### Exercise data
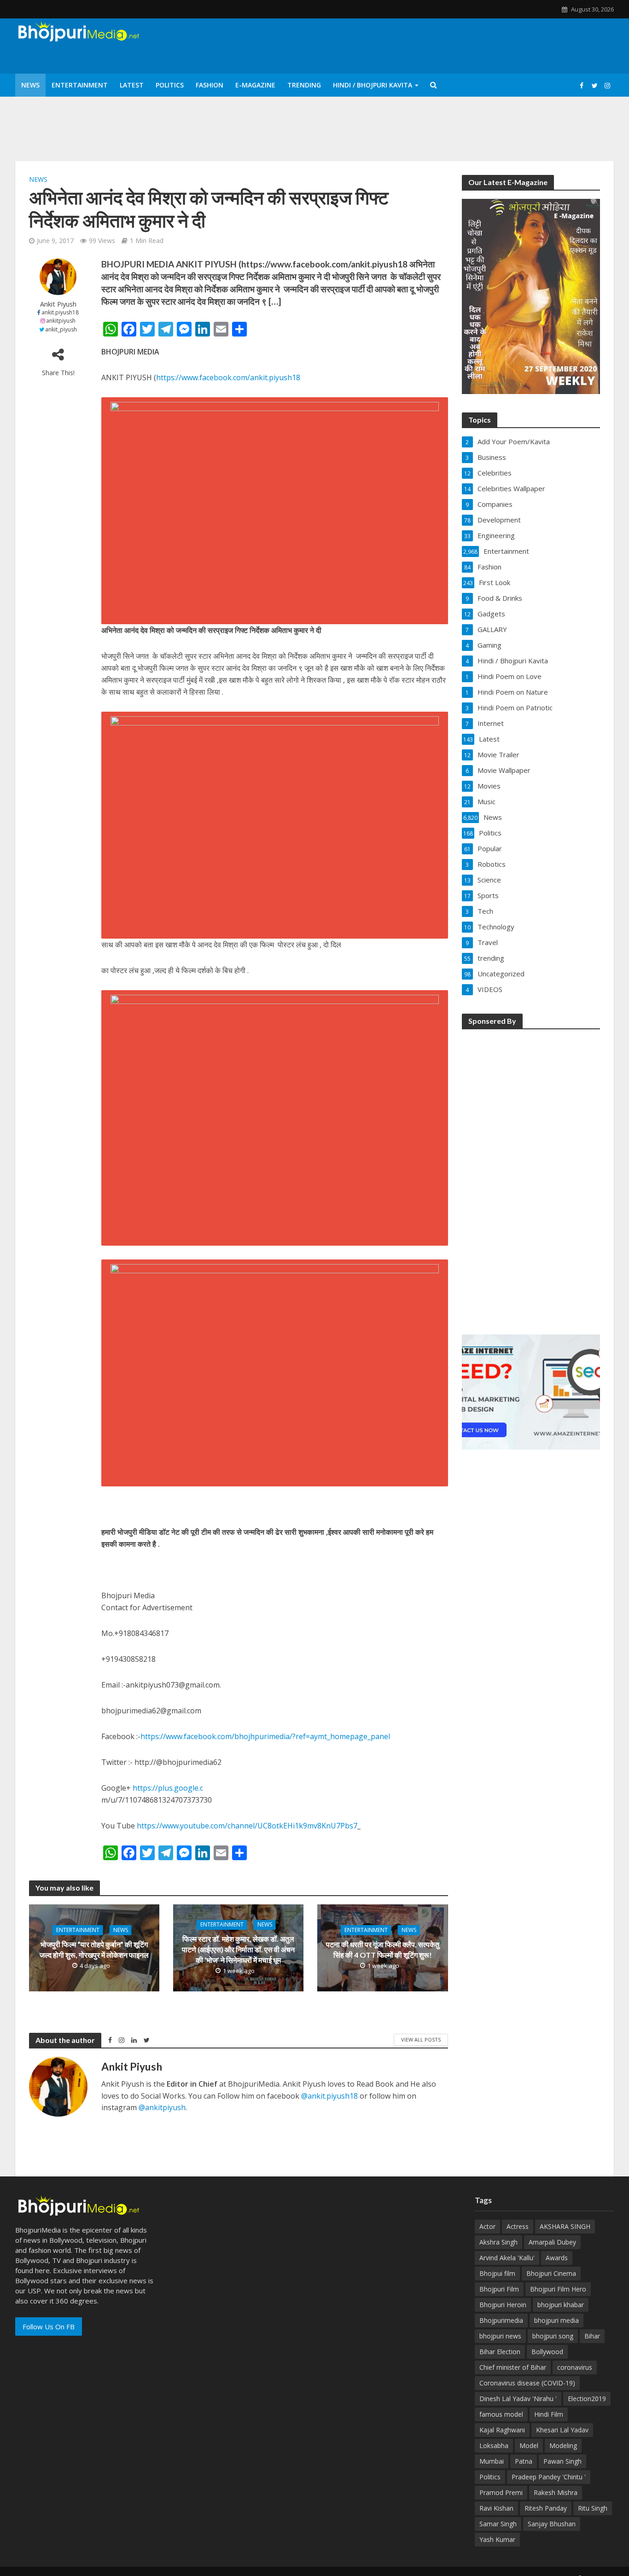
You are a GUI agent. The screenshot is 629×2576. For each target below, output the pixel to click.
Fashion (209, 85)
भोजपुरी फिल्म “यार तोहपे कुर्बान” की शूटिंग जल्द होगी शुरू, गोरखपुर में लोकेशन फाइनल (94, 1949)
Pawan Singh (562, 2461)
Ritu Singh (592, 2508)
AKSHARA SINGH (565, 2226)
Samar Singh (498, 2523)
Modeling (563, 2445)
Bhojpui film (497, 2273)
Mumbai (491, 2461)
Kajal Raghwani (502, 2429)
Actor (487, 2226)
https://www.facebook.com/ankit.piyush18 (228, 377)
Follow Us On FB (49, 2326)
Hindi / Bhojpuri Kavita (372, 85)
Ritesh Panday (545, 2508)
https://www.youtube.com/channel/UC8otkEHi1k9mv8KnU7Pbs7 (247, 1826)
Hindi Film (548, 2414)
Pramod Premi (501, 2492)
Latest (132, 85)
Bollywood (547, 2351)
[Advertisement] (531, 1176)
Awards (557, 2257)
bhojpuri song (552, 2336)
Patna (523, 2461)
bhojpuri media (556, 2320)
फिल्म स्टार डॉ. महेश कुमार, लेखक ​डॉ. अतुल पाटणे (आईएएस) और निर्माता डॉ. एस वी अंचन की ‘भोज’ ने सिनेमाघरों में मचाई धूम (238, 1950)
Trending (304, 85)
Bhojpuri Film (499, 2289)
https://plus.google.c (168, 1788)
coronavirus (574, 2367)
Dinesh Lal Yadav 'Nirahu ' (518, 2398)
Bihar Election (499, 2351)
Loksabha (493, 2445)
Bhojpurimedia (501, 2320)
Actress (518, 2226)
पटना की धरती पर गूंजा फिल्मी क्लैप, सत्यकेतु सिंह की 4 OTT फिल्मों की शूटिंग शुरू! (382, 1949)
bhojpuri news (500, 2336)
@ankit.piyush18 (329, 2096)
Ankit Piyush (58, 304)
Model (528, 2445)
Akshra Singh (498, 2242)
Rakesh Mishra (555, 2492)
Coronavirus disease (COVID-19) (527, 2383)
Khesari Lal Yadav (562, 2429)
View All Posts (421, 2039)
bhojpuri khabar (560, 2304)
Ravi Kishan (496, 2508)
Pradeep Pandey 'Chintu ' (549, 2476)
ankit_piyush (61, 329)
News (30, 85)
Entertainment (80, 85)
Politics (170, 85)
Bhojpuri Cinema (551, 2273)
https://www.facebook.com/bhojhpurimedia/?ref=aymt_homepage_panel (265, 1736)
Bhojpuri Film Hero (558, 2289)
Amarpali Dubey (552, 2242)
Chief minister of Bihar (512, 2367)
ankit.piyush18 (60, 312)
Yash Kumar (497, 2539)
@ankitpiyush (162, 2107)
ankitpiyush (61, 321)
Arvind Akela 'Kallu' (507, 2257)
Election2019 (587, 2398)
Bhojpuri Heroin (502, 2304)
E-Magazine (255, 85)
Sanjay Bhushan (552, 2523)
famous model (501, 2414)
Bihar (592, 2336)
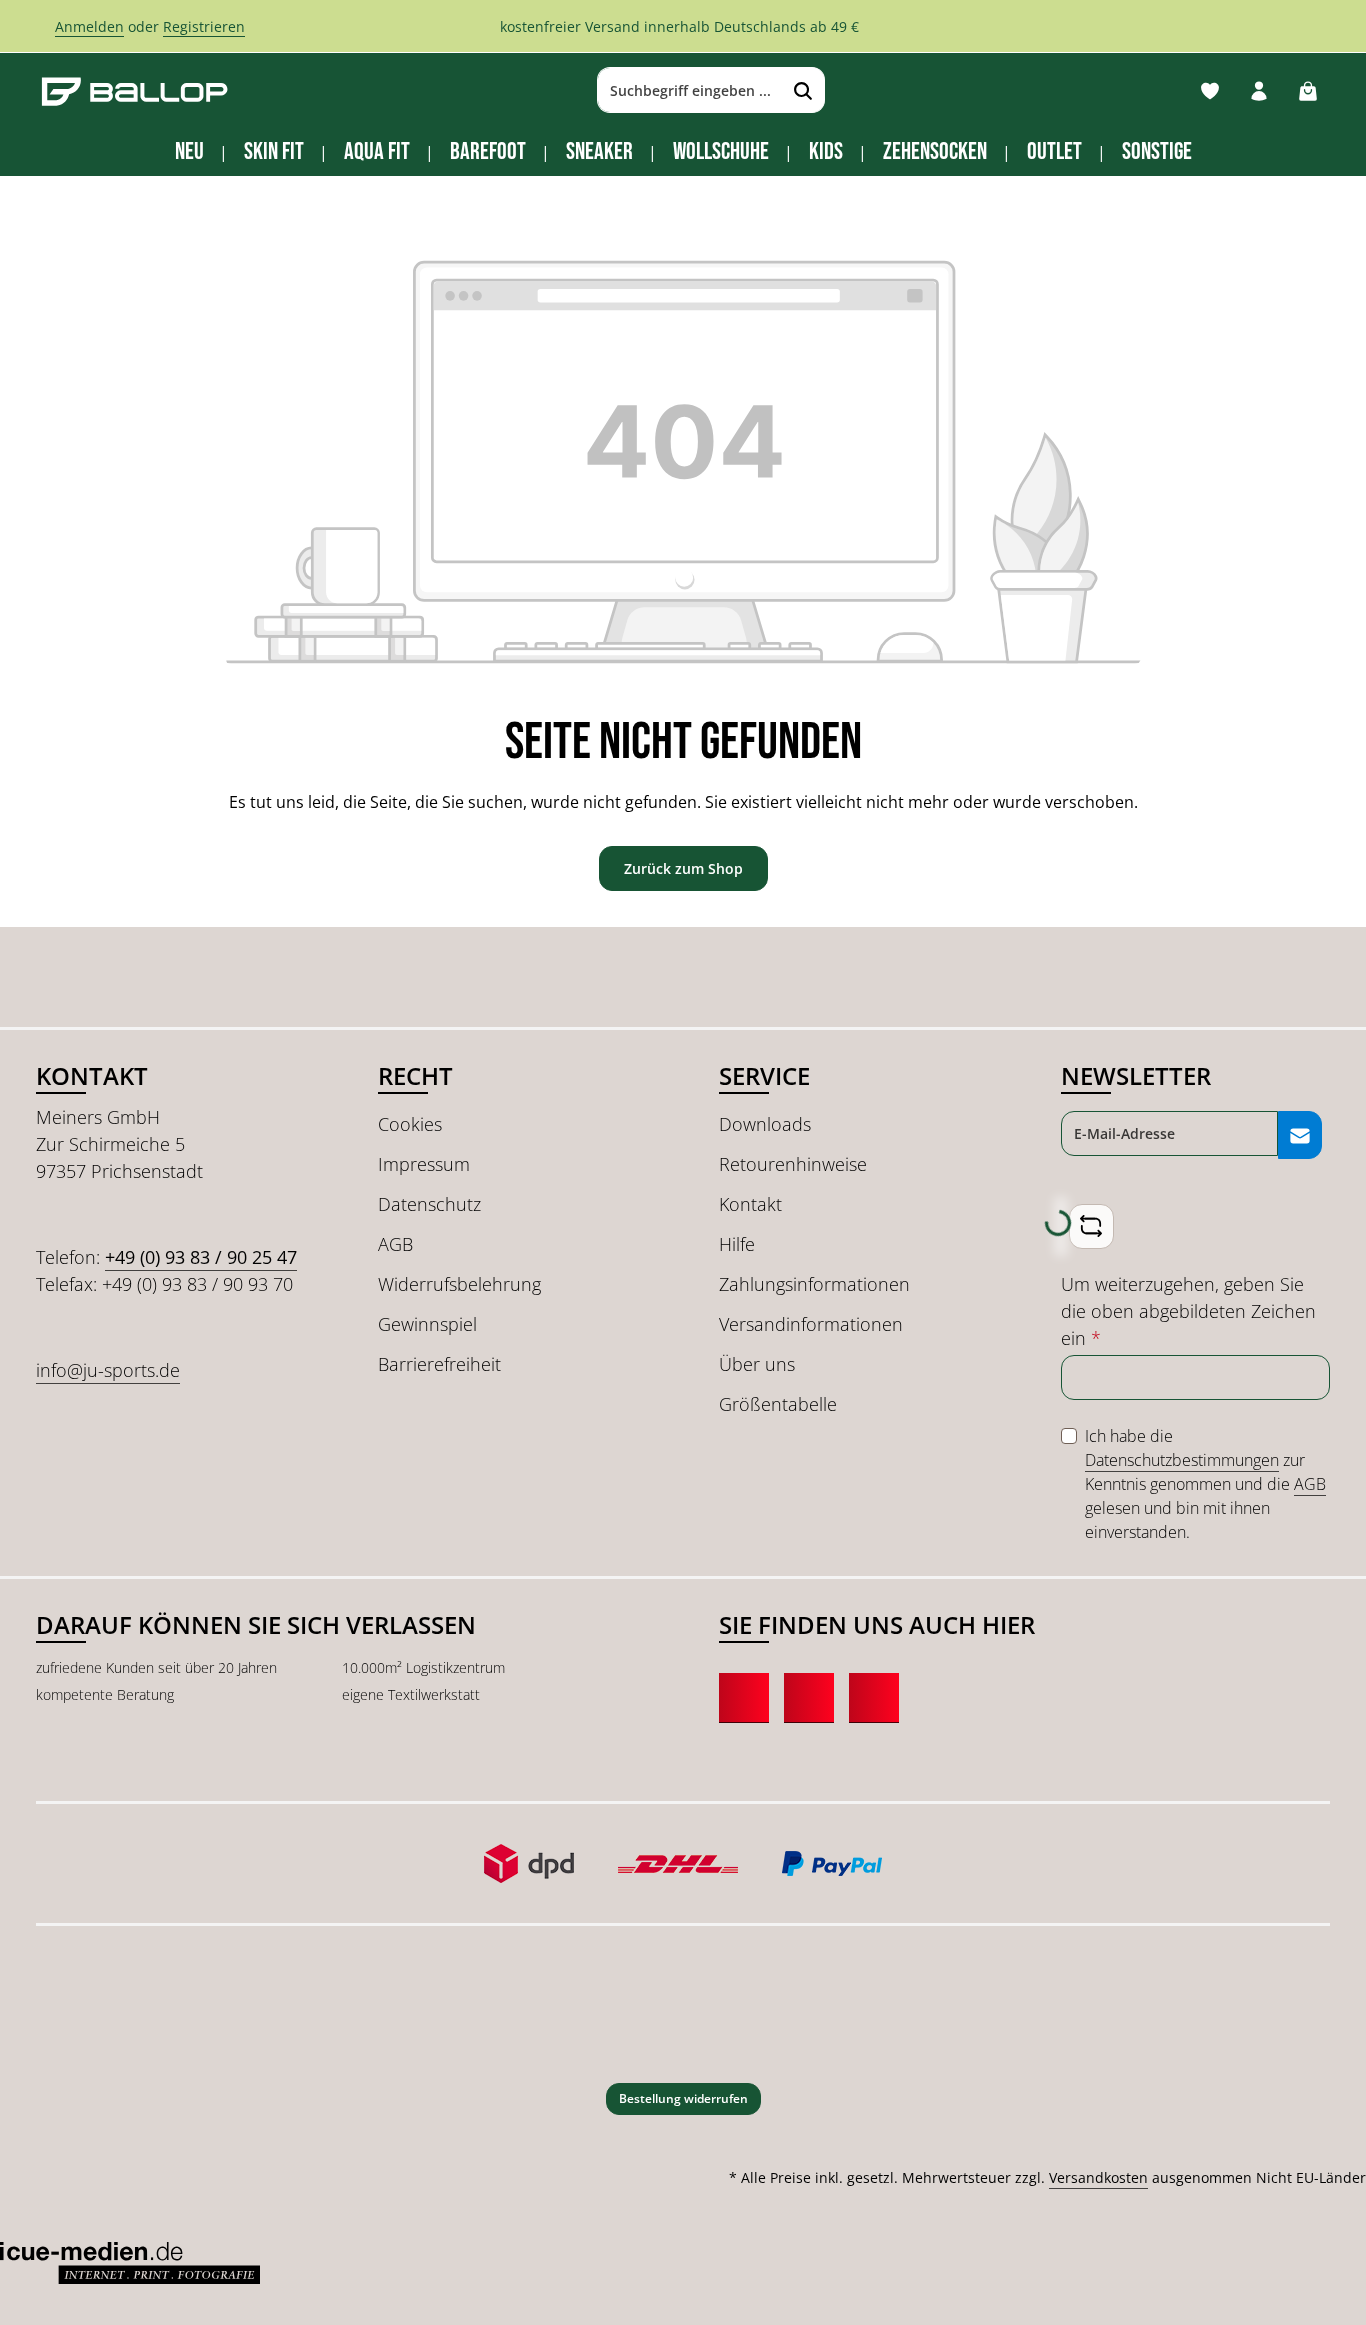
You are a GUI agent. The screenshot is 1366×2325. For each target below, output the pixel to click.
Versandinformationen (811, 1324)
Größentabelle (778, 1404)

### What is expected
For the listing above, print only the lines starting at the line containing "Bhojpuri Film Hero (558, 2289)" and ending at the line containing "Bihar (592, 2336)", exactly, both included.

### Response area
Bhojpuri Film Hero (558, 2289)
Amarpali Dubey (552, 2242)
Chief minister of Bihar (512, 2367)
ankit.piyush18 (60, 312)
Yash Kumar (497, 2539)
@ankitpiyush (162, 2107)
ankitpiyush (61, 321)
Arvind Akela 'Kallu' (507, 2257)
Election2019 (587, 2398)
Bhojpuri Heroin (502, 2304)
E-Magazine (255, 85)
Sanjay Bhushan (552, 2523)
famous model (501, 2414)
Bihar (592, 2336)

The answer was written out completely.